Press TV- Iraqi authorities have published a fresh list of most wanted terrorists headed by the name of the fugitive leader of the Daesh Takfiri terrorist group, Ibrahim Awad Ibrahim Ali al-Badri al-Samarrai aka Abu Bakr al-Baghdadi, and his deputy.

Baghdadi’s number two is listed as Abdel Rahman al-Qaduli rather than his nom de guerre Abu Alaa al-Afari.

Seven other Iraqi nationals are on the list as are five foreigners – two Saudis, a Jordanian, a Yemeni and a Qatari – accused of affiliation to Daesh Takfiri terrorist groups

“They are more dangerous than those who appeared on the first list published on Sunday and they are wanted internationally whereas the others are wanted only by the Iraqi courts,” a security official said on condition of anonymity.

On Sunday, Iraqi security services released the names of 60 people wanted over membership in Daesh and al-Qaeda Takfiri terror outfits as well as the banned Ba’ath Party of slain dictator Saddam Hussein.

The list includes the name of Saddam’s eldest daughter, Raghad, who lives in Jordan under the protection of King Abdullah II, but her whereabouts remain unknown.

In August 2007, the International Criminal Police Organization, more commonly known as Interpol, circulated an arrest warrant for Raghad, on suspicions that she and her aides had been assisting militancy and terrorist attacks in Iraq.

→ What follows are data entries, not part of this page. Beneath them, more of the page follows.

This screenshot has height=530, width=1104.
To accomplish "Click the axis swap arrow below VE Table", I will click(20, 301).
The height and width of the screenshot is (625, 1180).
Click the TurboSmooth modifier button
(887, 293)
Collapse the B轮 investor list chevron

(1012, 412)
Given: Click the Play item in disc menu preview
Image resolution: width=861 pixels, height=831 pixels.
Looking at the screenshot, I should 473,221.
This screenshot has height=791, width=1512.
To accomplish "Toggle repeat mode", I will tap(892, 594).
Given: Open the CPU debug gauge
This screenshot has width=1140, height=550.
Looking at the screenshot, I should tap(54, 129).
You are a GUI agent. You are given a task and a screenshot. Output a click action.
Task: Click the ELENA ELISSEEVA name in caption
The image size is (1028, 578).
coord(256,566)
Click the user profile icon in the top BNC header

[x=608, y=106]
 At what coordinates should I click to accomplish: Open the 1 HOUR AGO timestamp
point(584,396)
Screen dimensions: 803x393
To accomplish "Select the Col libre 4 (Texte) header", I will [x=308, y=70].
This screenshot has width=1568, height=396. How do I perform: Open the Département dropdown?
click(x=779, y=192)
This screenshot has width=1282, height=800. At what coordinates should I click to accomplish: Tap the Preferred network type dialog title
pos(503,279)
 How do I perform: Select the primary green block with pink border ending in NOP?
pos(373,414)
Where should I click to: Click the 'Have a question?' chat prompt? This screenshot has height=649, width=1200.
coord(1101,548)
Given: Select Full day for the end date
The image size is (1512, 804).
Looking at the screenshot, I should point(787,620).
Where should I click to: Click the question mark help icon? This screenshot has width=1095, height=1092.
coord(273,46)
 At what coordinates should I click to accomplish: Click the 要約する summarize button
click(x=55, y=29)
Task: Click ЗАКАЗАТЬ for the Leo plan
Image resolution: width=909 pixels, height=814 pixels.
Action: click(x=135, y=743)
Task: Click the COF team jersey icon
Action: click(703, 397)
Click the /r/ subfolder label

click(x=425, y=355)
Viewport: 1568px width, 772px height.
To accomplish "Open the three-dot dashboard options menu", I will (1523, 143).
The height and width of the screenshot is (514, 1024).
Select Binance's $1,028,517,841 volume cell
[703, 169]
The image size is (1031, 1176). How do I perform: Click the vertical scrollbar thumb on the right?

An Iraqi man looks at a list of names published for the first time by the Iraqi security services of the country’s sixty most wanted people, including members of Daesh and Al-Qaeda terrorist groups or banned Ba’ath Party, on February 4, 2018 in Baghdad. (Photo by AFP)

The list also features 28 suspected Daesh Takfiris, 12 al-Qaeda militants and 20 Ba’athists, giving details of their roles in their outfits as well as the acts of terror they have perpetrated.

On December 9, 2017, Iraq’s Prime Minister Haider al-Abadi declared the end of military operations against the Daesh terrorist group in the Arab country.

“Our forces are in complete control of the Iraqi-Syrian border and I therefore announce the end of the war against Daesh,” Abadi told a conference in Baghdad then.

On July 10, Abadi formally declared victory over Daesh extremists in Mosul, which served as the terrorists’ main urban stronghold in the conflict-ridden Arab country.

In the run-up to Mosul’s liberation, Iraqi army soldiers and volunteer Hashd al-Sha’abi fighters had made sweeping gains against Daesh.

The Iraqi forces took control of eastern Mosul in January 2017 after 100 days of fighting, and launched the battle in the west on February 19 last year.

Daesh began a terror campaign in Iraq in 2014, overrunning vast swathes in lightning attacks.